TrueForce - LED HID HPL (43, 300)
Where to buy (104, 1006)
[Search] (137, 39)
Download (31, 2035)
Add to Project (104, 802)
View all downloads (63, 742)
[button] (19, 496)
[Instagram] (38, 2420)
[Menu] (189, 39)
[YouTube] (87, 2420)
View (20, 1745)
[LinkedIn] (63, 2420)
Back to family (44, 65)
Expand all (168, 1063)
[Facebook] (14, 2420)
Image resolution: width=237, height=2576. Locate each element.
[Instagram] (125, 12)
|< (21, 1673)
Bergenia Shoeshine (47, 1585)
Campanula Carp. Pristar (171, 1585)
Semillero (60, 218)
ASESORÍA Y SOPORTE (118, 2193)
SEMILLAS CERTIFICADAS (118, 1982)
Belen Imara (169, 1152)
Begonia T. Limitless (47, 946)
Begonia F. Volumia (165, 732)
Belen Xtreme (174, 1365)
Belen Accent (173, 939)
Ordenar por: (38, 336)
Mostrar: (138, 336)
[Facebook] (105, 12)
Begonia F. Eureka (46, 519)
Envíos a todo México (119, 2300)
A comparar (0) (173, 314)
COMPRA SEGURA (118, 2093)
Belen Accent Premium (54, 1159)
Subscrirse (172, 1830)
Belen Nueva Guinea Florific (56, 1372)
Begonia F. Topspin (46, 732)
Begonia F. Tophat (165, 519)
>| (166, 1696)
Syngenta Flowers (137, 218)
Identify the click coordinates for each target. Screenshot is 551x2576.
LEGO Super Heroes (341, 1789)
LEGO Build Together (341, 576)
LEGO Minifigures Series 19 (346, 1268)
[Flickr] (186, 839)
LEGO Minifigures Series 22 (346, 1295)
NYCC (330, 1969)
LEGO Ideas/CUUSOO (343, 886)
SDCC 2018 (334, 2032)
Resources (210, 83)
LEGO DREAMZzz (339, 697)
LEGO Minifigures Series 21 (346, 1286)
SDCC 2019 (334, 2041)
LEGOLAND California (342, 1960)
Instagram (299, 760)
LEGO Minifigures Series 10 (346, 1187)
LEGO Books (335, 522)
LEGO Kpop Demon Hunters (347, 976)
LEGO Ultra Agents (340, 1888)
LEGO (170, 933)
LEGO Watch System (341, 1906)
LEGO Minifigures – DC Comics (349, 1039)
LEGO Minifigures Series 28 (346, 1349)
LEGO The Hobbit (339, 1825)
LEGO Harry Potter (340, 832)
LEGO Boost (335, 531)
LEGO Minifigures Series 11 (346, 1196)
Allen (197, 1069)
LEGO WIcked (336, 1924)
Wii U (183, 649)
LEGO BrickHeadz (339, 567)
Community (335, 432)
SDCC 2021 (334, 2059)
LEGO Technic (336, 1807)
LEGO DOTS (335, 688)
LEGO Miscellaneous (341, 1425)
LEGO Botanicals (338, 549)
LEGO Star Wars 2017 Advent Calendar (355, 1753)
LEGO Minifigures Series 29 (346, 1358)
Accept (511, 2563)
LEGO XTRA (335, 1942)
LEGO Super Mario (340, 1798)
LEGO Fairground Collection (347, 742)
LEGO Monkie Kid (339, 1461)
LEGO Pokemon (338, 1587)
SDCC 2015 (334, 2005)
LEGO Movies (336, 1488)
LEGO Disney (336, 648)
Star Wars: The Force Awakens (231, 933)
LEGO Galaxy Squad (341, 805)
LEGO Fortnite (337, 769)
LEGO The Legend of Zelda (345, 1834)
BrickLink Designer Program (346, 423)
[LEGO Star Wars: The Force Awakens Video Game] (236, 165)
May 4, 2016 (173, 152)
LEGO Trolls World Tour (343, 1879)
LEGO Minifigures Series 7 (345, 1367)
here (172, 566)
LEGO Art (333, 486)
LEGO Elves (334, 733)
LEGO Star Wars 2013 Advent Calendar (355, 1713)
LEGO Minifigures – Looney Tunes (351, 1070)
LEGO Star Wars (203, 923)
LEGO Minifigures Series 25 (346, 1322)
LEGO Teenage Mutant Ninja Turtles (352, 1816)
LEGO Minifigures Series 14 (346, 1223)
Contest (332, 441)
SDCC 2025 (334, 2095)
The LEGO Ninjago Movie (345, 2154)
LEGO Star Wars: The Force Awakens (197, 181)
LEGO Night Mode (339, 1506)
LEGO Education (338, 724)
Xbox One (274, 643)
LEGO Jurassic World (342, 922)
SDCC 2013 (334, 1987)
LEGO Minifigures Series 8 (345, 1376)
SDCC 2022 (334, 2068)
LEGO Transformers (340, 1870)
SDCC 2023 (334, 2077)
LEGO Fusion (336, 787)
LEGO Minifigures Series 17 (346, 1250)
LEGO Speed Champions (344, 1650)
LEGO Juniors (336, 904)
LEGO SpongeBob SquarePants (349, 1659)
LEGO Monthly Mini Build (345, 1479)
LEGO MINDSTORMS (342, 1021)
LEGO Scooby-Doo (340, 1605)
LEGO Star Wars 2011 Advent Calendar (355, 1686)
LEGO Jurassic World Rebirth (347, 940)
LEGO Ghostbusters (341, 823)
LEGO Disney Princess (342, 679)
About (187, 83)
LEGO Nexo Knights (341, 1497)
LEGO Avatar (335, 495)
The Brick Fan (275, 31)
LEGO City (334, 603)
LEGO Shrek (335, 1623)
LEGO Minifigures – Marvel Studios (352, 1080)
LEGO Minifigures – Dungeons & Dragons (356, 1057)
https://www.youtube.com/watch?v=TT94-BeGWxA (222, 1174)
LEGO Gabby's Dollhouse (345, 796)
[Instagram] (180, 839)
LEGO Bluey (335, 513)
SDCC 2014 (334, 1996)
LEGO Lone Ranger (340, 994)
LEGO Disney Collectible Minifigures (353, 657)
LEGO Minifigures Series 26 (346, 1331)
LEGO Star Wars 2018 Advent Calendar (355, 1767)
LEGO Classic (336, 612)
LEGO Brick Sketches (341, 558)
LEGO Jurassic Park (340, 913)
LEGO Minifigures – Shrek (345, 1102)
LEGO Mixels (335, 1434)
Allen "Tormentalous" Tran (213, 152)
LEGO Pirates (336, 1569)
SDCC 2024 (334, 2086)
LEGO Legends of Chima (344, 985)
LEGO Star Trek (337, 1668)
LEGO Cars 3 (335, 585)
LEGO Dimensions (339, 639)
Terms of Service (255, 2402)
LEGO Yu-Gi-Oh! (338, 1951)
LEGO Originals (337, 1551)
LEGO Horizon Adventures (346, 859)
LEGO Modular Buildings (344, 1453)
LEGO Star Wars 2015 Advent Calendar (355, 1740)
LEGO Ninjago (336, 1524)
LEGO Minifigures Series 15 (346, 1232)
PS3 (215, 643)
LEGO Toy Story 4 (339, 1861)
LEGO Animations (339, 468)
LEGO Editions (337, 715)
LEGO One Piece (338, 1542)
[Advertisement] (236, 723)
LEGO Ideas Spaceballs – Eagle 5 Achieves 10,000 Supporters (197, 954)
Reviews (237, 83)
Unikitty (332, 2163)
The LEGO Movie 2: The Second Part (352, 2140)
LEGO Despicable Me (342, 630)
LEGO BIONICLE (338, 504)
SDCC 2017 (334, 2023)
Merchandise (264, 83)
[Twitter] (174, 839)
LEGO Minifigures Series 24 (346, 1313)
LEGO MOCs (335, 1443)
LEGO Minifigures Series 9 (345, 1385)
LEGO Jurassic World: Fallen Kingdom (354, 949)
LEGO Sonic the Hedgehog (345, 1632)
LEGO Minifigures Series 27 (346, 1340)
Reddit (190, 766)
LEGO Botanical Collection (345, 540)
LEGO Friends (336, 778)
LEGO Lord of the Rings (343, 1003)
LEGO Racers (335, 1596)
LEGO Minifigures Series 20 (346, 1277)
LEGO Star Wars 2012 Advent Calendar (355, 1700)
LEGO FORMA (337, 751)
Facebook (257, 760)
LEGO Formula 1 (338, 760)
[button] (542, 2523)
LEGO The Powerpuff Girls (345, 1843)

Your instructions »
Using the data above, print exactly the lines from the line that contains "View (20, 1745)" through the line that contains "Belen Nueva Guinea Florific (56, 1372)", with both included.

Response to the task »
View (20, 1745)
[LinkedIn] (63, 2420)
Back to family (44, 65)
Expand all (168, 1063)
[Facebook] (14, 2420)
Image resolution: width=237, height=2576. Locate each element.
[Instagram] (125, 12)
|< (21, 1673)
Bergenia Shoeshine (47, 1585)
Campanula Carp. Pristar (171, 1585)
Semillero (60, 218)
ASESORÍA Y SOPORTE (118, 2193)
SEMILLAS CERTIFICADAS (118, 1982)
Belen Imara (169, 1152)
Begonia T. Limitless (47, 946)
Begonia F. Volumia (165, 732)
Belen Xtreme (174, 1365)
Belen Accent (173, 939)
Ordenar por: (38, 336)
Mostrar: (138, 336)
[Facebook] (105, 12)
Begonia F. Eureka (46, 519)
Envíos a todo México (119, 2300)
A comparar (0) (173, 314)
COMPRA SEGURA (118, 2093)
Belen Accent Premium (54, 1159)
Subscrirse (172, 1830)
Belen Nueva Guinea Florific (56, 1372)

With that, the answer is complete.